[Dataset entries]

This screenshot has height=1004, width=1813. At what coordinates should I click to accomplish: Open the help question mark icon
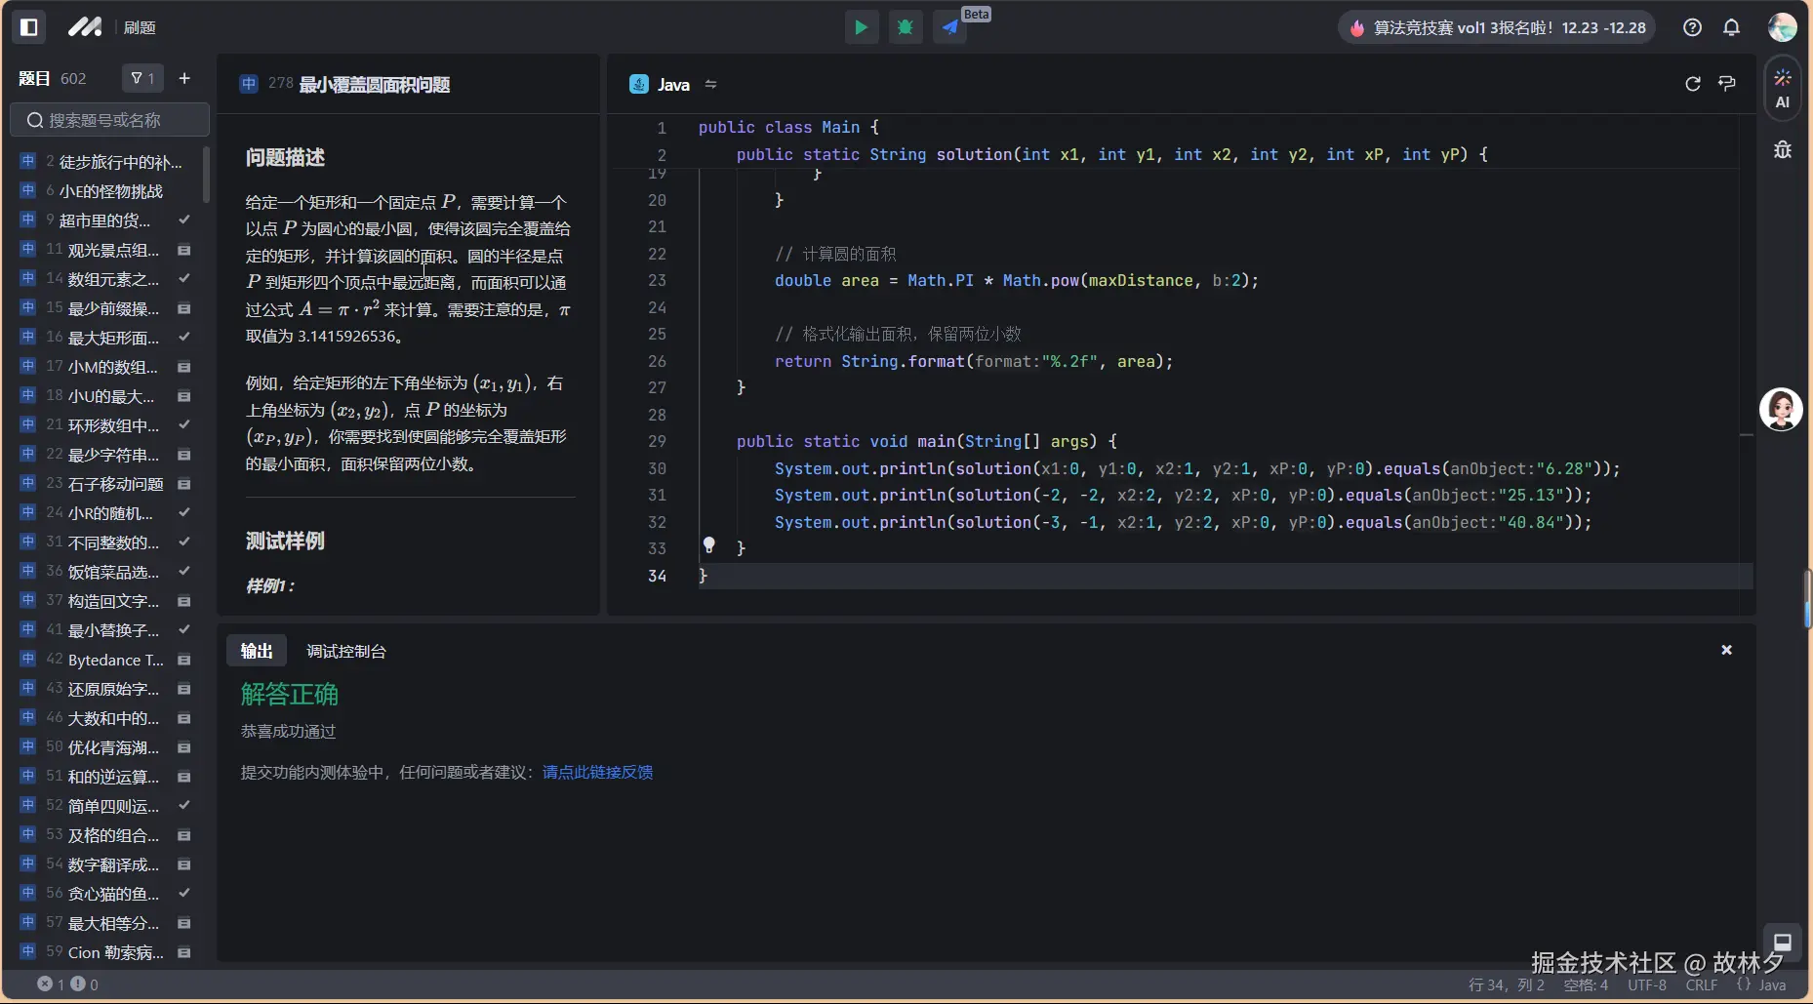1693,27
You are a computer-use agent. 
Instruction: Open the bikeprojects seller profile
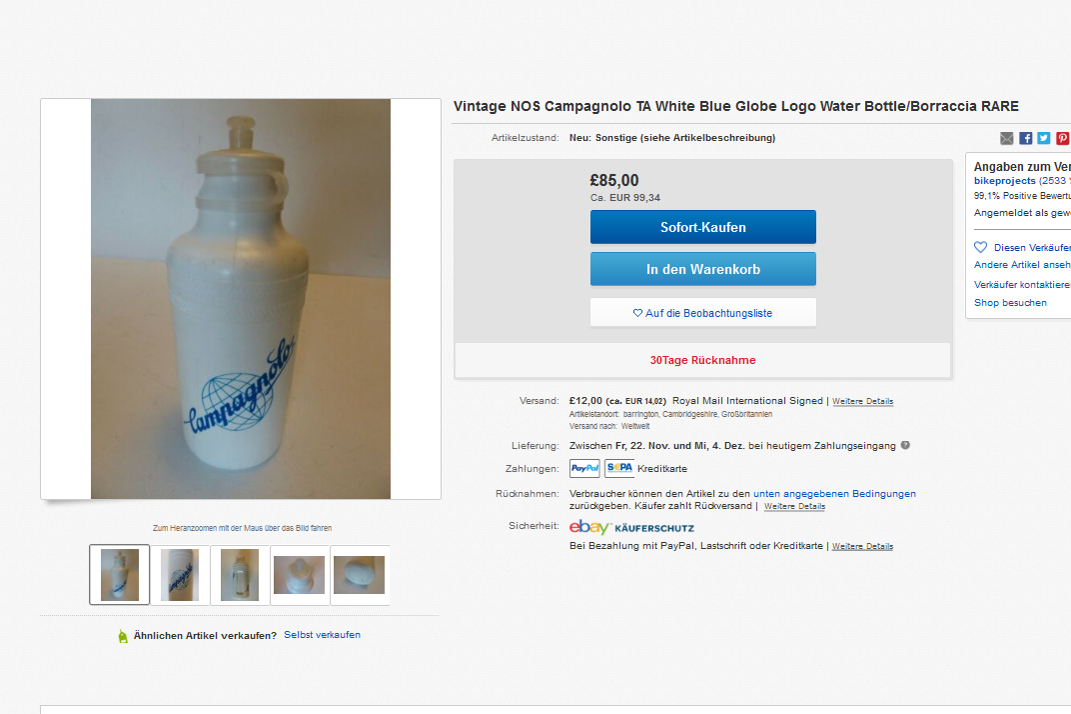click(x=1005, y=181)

WHAT TO PRODUCE: Begin at the line containing "Instruction: Open the" and stop at the last line of the data. Repeat only those lines, exactly, and leave out the pictures.

RESULT OF THE EXERCISE:
Instruction: Open the bikeprojects seller profile
click(x=1005, y=181)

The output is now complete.